### Excerpt provided
▽

8 Things All Sexual Assault Survivors Need To Know

8 Things All Sexual Assault Survivors Need To Know

I want you to know that you are brave, beautiful, and worthy of love.

There are some things I wish I knew after I was attacked. I wish I knew simple facts and more complex things. I wish I knew how to take care of myself after the assault and how to open up to others. So, I'll share the things I think everyone should know about sexual assault and why they are important to me.

1. It's so hard to tell your family.

I don't care how close you are to your family, it's so very hard to tell anyone. I still haven't told my brother, my mother, or anyone honestly. My nan's husband knows vaguely and my boyfriend knows. That's it. I could never look my brother in the eyes and tell him what happened for fear he'd judge me. There was never a "good" time and there may never be a good time. Just know, they may not understand your struggles or why you do the things you do but they love you. No matter what. One day I'll tell my family what happened, but not today. Not until I'm ready.

2. You shouldn't be ashamed.

I couldn't talk to anyone because I felt so ashamed and felt like it was my fault. I felt like I had to hide it so I wouldn't be labeled as a whore. Survivors are always guilted and blamed for something they didn't do but know that you did NOTHING wrong. Your power can't be taken away by people who will never understand what you went through. Stroke that inner fire and don't let anyone put it out.

3. It's not your fault.

You're either lying or deserved "it." I'm here to tell you that people are wrong and insensitive. If it never happened to them, they won't understand. They don't know the anguish of being hurt like that and you hope that they never do. I promise you, it was not your fault.

4. It never goes away.

You hope they never know the pain you feel every.single.day. It's a pain that follows you in the happy moments, in the sad moments, and in every moment of your life. It may not be your forethought but it's there. You never forget, even when you beg to and try to scrape it out of your mind.

5. You need to tell someone, but only when you are ready.

I know how hard it is to open up to someone about it and it takes time, but make sure you do tell someone. It takes the burden off and helps you shoulder what happened to you. Make sure the person you tell is someone you trust, in a safe environment, because you can't predict what will happen when you begin to let it out.

6. No one can tell you whether to prosecute or not.

For me, it was too late but maybe for you it isn't. Make sure it's what you want to do. You should never feel forced to do anything again. It's your choice and there isn't a right or wrong decision because it only matters what is mentally and emotionally good for you.

7. You can be sexually assaulted, even in a relationship.

I know this from personal experience. I'm sure the boy who hurt me doesn't even realize he coerced me into doing things I didn't want to, leading up to ignoring my no's. All because we were in a relationship. Instead, my no's meant "I was playing hard to get." I wasn't and I hope he see's the error in his ways. I hope he isn't doing it to someone else and that's a fear I battle in my sleepless nights.

8. You will heal.

It's been a long journey and I know that I've come a long way. In my relationship with my current boyfriend, I don't freak out at the littlest touches or certain words anymore but I haven't gotten to the point where I don't think about the way his hand is touching my neck and where fear doesn't creep into my mind because of it. I may not be whole yet, and I maybe never be, but I know one day I'll overcome the worst thing to ever happen to me. I have hope for myself and for all other suvivors out there.

Please seek help if you have been sexually assaulted.

Sexual assault is a terrible thing but there are things everyone should know even if you weren't the victim. Don't force them to tell you or touch you without permission. You don't call them names or let others make them feel guilty. You protect them but most of all, you love them because that is all they really need.

△

### Task list
1. Write out the essay's wording from "I couldn't talk" up to and including "put it out.".
2. In the essay, which people does the writer say know about the assault?
3. List all eight numbered headings in the essay.
Rely on nothing but the essay.

### Items from a data source
▽

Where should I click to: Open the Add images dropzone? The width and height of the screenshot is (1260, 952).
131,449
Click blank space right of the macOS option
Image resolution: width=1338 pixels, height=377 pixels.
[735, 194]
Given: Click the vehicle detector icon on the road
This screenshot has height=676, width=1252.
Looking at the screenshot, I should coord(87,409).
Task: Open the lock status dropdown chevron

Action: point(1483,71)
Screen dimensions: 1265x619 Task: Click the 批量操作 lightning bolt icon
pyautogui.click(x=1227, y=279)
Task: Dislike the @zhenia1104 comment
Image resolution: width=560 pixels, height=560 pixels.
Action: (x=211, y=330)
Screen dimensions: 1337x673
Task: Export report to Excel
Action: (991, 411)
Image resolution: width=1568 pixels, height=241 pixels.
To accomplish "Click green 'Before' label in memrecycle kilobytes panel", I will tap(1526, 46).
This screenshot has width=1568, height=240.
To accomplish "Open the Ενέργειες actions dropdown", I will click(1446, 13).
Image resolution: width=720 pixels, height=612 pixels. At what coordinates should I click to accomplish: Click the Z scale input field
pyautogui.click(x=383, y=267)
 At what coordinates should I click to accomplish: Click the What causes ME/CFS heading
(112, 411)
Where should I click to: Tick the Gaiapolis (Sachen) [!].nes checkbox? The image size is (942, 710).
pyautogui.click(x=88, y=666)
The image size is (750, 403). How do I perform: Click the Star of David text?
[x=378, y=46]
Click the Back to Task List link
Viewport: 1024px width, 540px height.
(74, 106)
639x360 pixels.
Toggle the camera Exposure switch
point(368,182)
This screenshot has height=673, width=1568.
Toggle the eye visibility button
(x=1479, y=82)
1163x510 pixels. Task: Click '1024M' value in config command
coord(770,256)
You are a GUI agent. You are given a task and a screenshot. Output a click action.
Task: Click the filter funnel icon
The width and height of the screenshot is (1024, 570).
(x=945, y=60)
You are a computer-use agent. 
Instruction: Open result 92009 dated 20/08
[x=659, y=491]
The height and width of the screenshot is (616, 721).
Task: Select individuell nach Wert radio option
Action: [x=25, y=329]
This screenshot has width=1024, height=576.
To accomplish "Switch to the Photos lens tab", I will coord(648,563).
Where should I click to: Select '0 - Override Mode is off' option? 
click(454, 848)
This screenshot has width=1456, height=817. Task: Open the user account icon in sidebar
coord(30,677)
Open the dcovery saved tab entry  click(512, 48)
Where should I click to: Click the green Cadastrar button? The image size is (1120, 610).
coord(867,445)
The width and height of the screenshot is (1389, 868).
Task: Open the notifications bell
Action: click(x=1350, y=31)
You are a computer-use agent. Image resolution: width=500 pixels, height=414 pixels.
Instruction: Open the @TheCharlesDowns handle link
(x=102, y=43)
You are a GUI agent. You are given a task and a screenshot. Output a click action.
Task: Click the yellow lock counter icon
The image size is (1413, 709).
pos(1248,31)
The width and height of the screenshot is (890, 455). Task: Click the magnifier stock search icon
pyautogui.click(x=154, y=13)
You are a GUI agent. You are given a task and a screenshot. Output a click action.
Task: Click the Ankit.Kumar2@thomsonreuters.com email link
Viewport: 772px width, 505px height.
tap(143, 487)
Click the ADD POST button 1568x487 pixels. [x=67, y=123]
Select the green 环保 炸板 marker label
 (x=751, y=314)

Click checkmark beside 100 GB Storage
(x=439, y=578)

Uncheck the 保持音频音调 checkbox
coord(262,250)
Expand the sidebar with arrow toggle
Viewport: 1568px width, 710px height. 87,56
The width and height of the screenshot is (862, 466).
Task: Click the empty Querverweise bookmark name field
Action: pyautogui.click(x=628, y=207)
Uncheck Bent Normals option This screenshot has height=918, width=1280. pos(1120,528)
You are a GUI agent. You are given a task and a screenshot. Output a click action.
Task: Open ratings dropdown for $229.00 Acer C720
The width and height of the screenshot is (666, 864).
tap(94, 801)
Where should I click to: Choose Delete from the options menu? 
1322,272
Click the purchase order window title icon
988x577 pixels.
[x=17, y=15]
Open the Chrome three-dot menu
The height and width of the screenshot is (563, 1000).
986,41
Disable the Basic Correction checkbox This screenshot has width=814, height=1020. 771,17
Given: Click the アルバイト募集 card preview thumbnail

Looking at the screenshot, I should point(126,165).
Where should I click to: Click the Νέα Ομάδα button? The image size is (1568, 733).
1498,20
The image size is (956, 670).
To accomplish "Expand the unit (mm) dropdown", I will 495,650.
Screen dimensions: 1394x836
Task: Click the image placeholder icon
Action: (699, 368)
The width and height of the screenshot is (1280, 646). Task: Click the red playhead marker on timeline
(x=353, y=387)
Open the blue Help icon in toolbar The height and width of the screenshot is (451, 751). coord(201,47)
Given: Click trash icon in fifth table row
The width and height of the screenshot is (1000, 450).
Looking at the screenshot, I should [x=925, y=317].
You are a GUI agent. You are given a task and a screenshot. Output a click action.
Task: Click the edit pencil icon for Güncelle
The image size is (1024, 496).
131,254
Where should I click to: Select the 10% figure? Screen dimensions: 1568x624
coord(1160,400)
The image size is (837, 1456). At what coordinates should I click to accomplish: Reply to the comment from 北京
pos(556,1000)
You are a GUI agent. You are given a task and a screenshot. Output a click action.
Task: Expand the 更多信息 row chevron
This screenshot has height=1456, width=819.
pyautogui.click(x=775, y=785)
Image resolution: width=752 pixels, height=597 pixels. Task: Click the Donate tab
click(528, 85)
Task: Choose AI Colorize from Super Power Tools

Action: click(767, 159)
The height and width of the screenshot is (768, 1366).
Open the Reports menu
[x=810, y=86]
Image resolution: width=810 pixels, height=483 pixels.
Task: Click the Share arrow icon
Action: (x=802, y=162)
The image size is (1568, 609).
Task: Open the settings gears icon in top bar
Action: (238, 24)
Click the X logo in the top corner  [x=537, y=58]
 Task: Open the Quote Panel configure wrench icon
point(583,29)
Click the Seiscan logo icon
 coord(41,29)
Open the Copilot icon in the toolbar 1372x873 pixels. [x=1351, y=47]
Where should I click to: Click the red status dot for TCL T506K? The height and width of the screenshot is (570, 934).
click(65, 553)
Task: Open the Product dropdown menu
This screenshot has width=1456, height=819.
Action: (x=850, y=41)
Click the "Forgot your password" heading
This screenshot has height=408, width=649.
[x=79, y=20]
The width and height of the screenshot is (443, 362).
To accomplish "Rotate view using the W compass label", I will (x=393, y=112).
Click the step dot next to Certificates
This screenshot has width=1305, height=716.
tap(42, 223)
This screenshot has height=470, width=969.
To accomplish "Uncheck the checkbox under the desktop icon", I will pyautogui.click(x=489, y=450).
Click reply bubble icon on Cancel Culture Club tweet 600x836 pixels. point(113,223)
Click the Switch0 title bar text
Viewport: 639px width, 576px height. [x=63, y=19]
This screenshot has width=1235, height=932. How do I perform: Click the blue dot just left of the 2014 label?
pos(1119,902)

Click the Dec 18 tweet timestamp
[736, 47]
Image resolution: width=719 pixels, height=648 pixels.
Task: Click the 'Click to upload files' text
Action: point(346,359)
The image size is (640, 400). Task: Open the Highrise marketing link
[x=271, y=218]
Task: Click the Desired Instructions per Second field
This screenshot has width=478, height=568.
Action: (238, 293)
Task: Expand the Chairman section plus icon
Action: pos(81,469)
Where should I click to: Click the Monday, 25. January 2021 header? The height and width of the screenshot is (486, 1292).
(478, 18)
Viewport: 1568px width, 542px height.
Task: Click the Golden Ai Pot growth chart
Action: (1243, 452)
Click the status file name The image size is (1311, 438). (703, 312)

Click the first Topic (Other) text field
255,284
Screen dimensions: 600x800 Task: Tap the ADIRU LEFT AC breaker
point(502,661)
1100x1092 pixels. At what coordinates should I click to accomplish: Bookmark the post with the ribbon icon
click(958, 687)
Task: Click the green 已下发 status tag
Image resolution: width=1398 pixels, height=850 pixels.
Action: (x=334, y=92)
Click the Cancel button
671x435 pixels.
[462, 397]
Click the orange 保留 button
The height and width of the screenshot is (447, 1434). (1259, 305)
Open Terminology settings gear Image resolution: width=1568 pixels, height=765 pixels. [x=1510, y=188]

△

### Answers per task
1.
I couldn't talk to anyone because I felt so ashamed and felt like it was my fault. I felt like I had to hide it so I wouldn't be labeled as a whore. Survivors are always guilted and blamed for something they didn't do but know that you did NOTHING wrong. Your power can't be taken away by people who will never understand what you went through. Stroke that inner fire and don't let anyone put it out.

2. The writer's nan's husband, who knows vaguely, and the writer's boyfriend.

3.
1. It's so hard to tell your family.
2. You shouldn't be ashamed.
3. It's not your fault.
4. It never goes away.
5. You need to tell someone, but only when you are ready.
6. No one can tell you whether to prosecute or not.
7. You can be sexually assaulted, even in a relationship.
8. You will heal.